# Data Model: Unified Operations Runs

## Entities

### `OperationRun`
Canonical record for all long-running tenant operations.

| Field | Type | Required | Description |
|-------|------|----------|-------------|
| `id` | BigInt | Yes | Primary Key |
| `tenant_id` | BigInt | Yes | FK to Tenants |
| `user_id` | BigInt | No | FK to Users (Initiator).
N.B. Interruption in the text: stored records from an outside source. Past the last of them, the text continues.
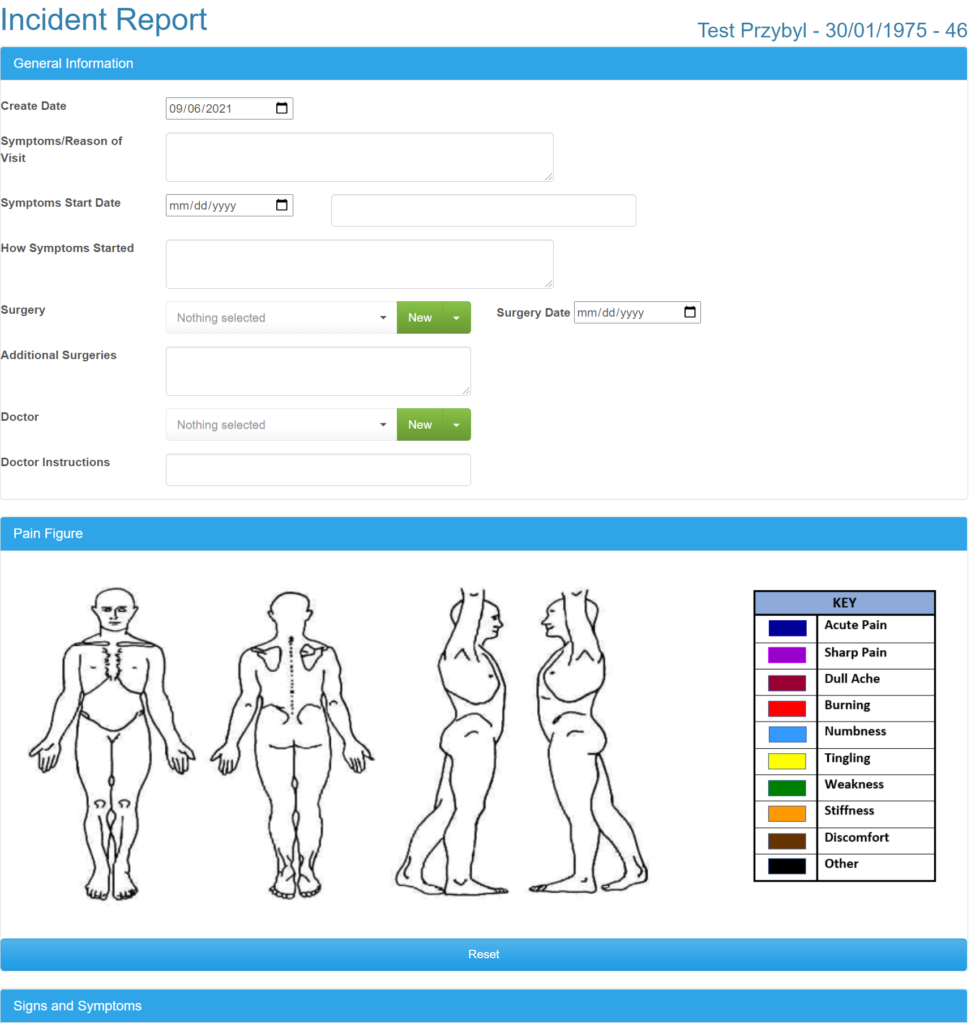Click the New button for Surgery
The image size is (971, 1024).
pos(420,317)
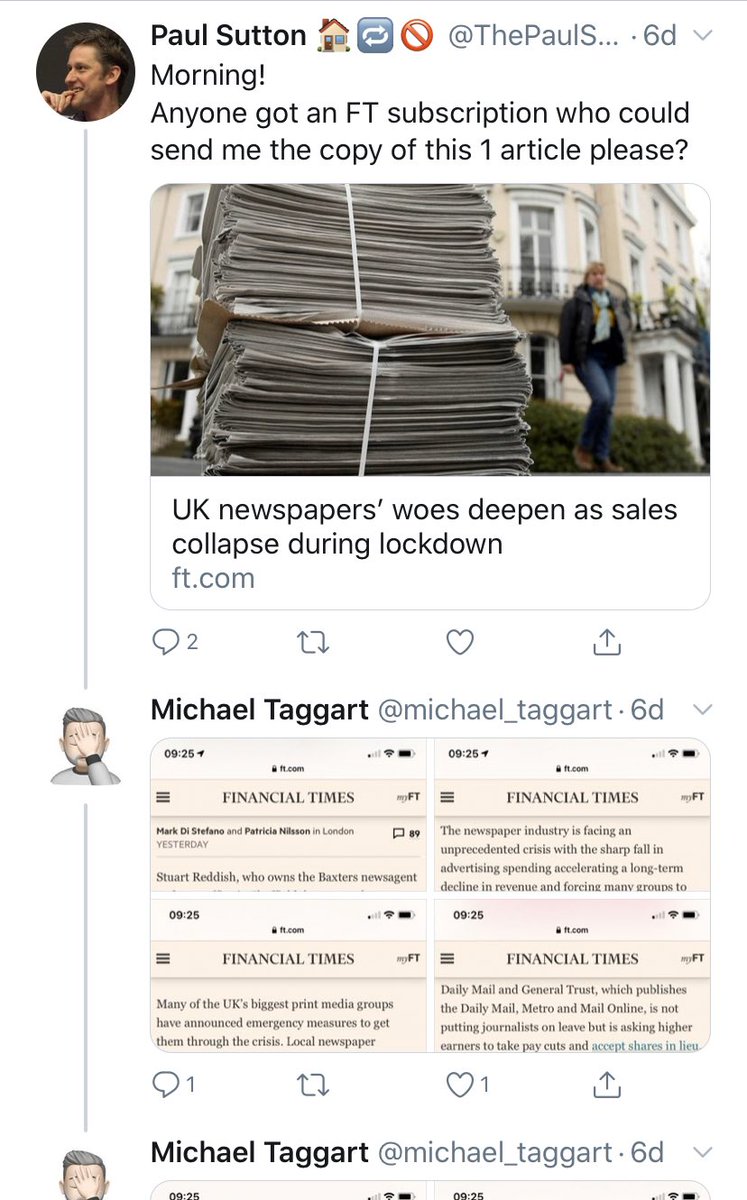Reply to Paul Sutton's tweet

coord(174,642)
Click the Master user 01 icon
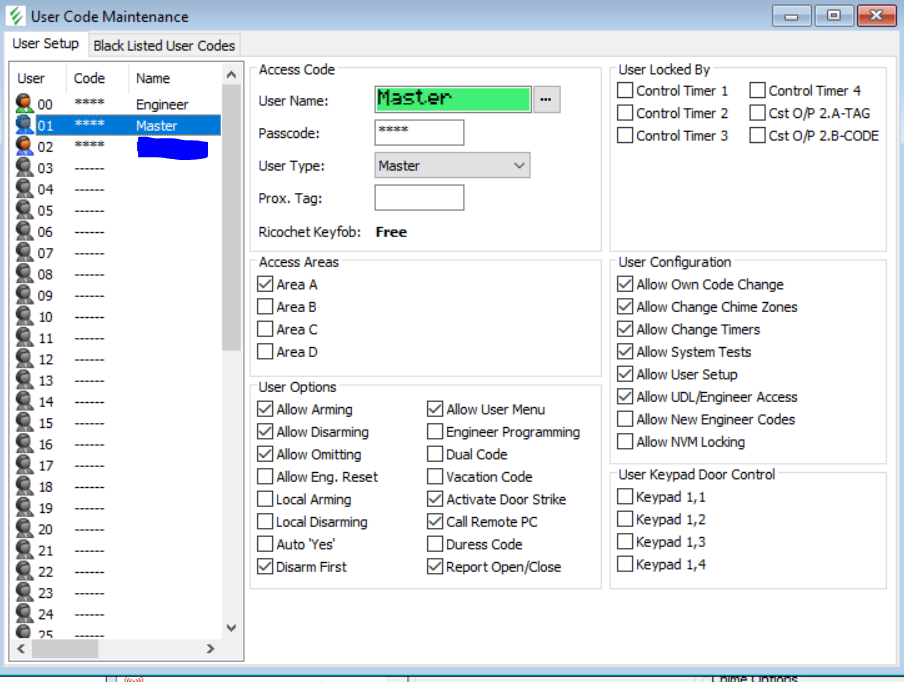Image resolution: width=904 pixels, height=682 pixels. tap(25, 125)
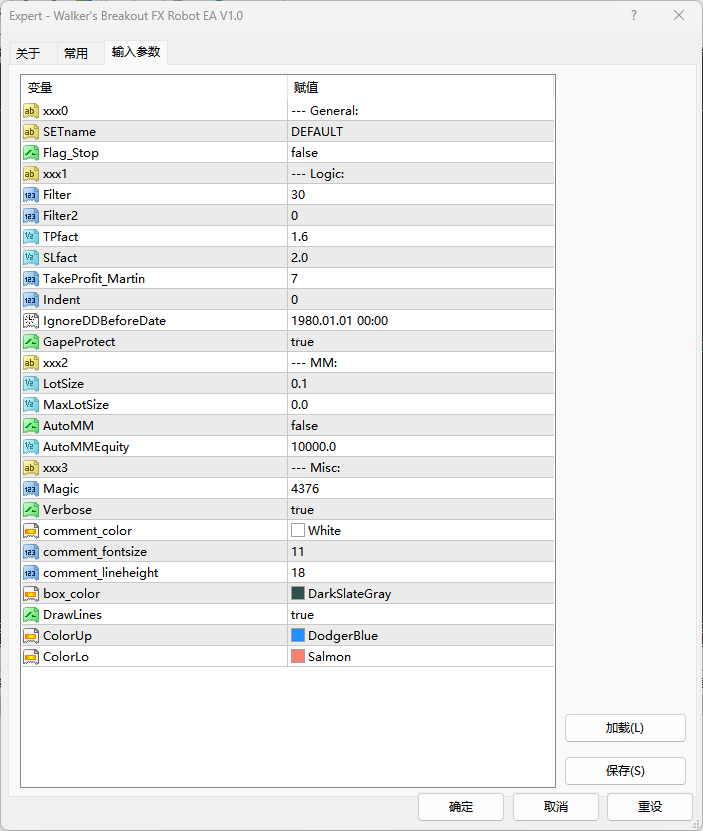The image size is (703, 831).
Task: Click the integer icon beside Filter
Action: [x=30, y=195]
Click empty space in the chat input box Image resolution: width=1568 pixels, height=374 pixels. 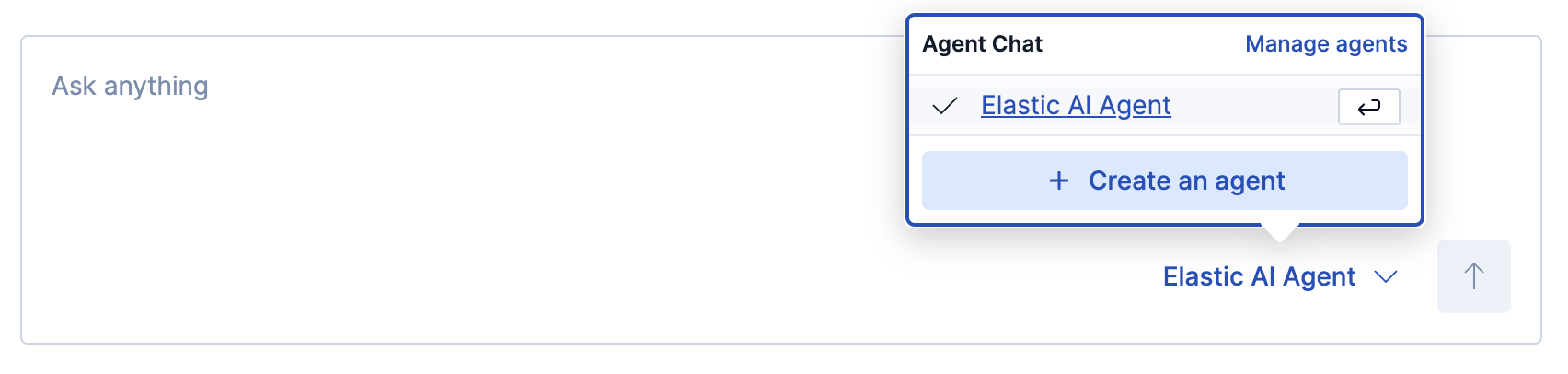460,230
Null for system/scheduler. |
| `initiator_name` | String | Yes | Snapshot of user name or "System". |
| `type` | String | Yes | stable taxonomy e.g., `inventory.sync`. |
| `status` | String | Yes | Lifecycle state: `queued`, `running`, `completed`. |
| `outcome` | String | Yes | Result bucket: `pending`, `succeeded`, `partially_succeeded`, `failed`, `cancelled`. |
| `run_identity_hash` | String | Yes | Deterministic hash for idempotency. |
| `summary_counts` | JSONB | No | `{ "total": 10, "success": 8, "failed": 2, "skipped": 0 }` |
| `failure_summary` | JSONB | No | List of sanitized errors: `[{ "code": "GraphError", "message": "Throttled", "count": 1 }]` |
| `context` | JSONB | No | Run-specific metadata. e.g., `{ "restore_run_id": 123, "selection": [...] }` |
| `started_at` | Timestamp | No | When execution began. |
| `completed_at` | Timestamp | No | When execution finished. |
| `created_at` | Timestamp | Yes | |
| `updated_at` | Timestamp | Yes | |

**Indexes**:
- `(tenant_id, run_identity_hash)` UNIQUE WHERE status IN ('queued', 'running')
- `(tenant_id, type, created_at)` for filtering/sorting
- `(tenant_id, created_at)` for default sort

### `RestoreRun` (Existing)
Remains the domain source of truth for Restore.
- Linked via `OperationRun.context['restore_run_id']`.
- `OperationRun` mirrors `RestoreRun` status/outcome.

## Enums

### `OperationRunStatus`
- `queued`
- `running`
- `completed`

### `OperationRunOutcome`
- `pending` (default when running/queued)
- `succeeded`
- `partially_succeeded`
- `failed`
- `cancelled`

## Relationships
- `OperationRun` belongs to `Tenant`.
- `OperationRun` belongs to `User` (optional).